Cloud Data Platform Security¶
The Challenge¶
Modern data teams move fast — spinning up Databricks notebooks, Synapse SQL pools, and Fabric lakehouses to meet business deadlines. Access is granted liberally to unblock work, but almost never revoked once the project ends.
Pain Points
- Broad initial grants — "Just give them admin on the workspace" is the fastest path to unblocking a data engineer.
- No usage visibility — Platform admins cannot see who actually uses their access vs. who simply has it.
- Cross-platform blind spots — A single analyst may have access in Databricks, Synapse, and Fabric — but no single tool shows the full picture.
- Sensitive data exposure — Workspaces often contain PII, financial data, or health records with no automated access-decay detection.
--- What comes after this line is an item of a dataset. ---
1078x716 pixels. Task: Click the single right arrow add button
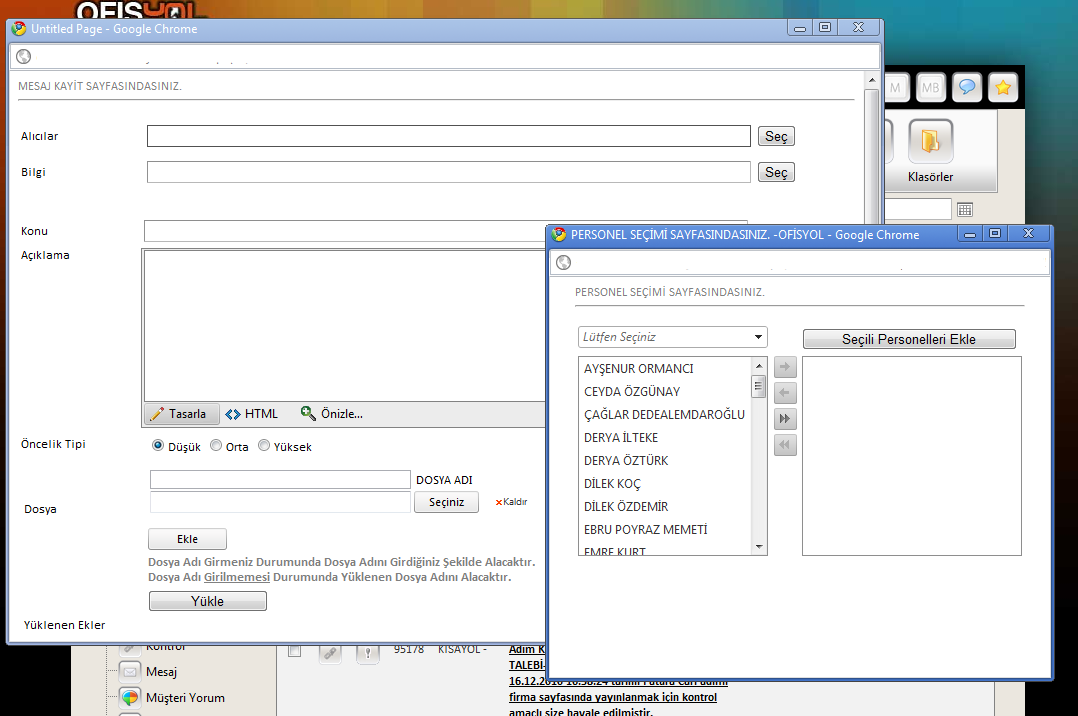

- Manual reviews don't scale — Data-platform teams lack tooling to run structured access-review campaigns.
How Verity Helps¶
Verity connects to each data platform, correlates usage telemetry with permission grants, and scores every grant on a continuous 0–100 decay scale.
flowchart LR
subgraph Data Platforms
DB["Databricks"]
SY["Azure Synapse"]
FB["Microsoft Fabric"]
end
subgraph Verity
I["Ingest Plane"]
N["Normalise Plane"]
S["Score Plane"]
R["Review Plane"]
X["Remediation Plane"]
end
DB -->|REST API| I
SY -->|REST API| I
FB -->|REST API| I
I --> N --> S --> R --> X
X -->|Revoke / Downgrade| DB
X -->|Revoke / Downgrade| SY
X -->|Revoke / Downgrade| FB
style I fill:#7c4dff,color:#fff,stroke:none
style N fill:#651fff,color:#fff,stroke:none
style S fill:#536dfe,color:#fff,stroke:none
style R fill:#448aff,color:#fff,stroke:none
style X fill:#40c4ff,color:#000,stroke:none
Key Capabilities¶
| Capability | Description |
|---|---|
| Usage-Based Scoring | Actual query execution, notebook runs, and pipeline activity feed into the decay formula. |
| Cross-Platform Identity | A single principal view even when a user has different identifiers across Databricks, Synapse, and Fabric. |
| Asset Sensitivity Tagging | Classify workspaces, schemas, and tables by sensitivity level (1–5). |
| Data-Owner Routing | Review packets go to the workspace or schema owner — not a central IT team. |
| Least-Privilege Recommendations | Verity suggests downgrade paths (e.g., Contributor → Reader) based on observed behaviour. |
Example Scenario¶
Northwind Analytics — 800-Person Data Organisation¶
Northwind connects Databricks, Azure Synapse, and Microsoft Fabric to Verity.
Discovery¶
| Platform | Workspaces | Grants | Avg. Grant Age |
|---|---|---|---|
| Databricks | 120 | 4,200 | 14 months |
| Azure Synapse | 45 | 2,800 | 18 months |
| Microsoft Fabric | 30 | 1,600 | 6 months |
| Total | 195 | 8,600 | 13 months |
Scoring Results (Week 1)¶
pie title Decay Score Distribution — 8,600 Grants
"Low (0–29)" : 3400
"Medium (30–59)" : 2900
"High (60–79)" : 1500
"Critical (80–100)" : 800
Key Finding
27 % of all data-platform grants scored High or Critical — most belonging to users who hadn't queried the platform in 6+ months.
Review & Remediation¶
Verity generates 2,300 review packets (High + Critical), routed to 85 workspace owners.
Within 14 days:
- 780 Critical grants auto-remediated (revoked or downgraded).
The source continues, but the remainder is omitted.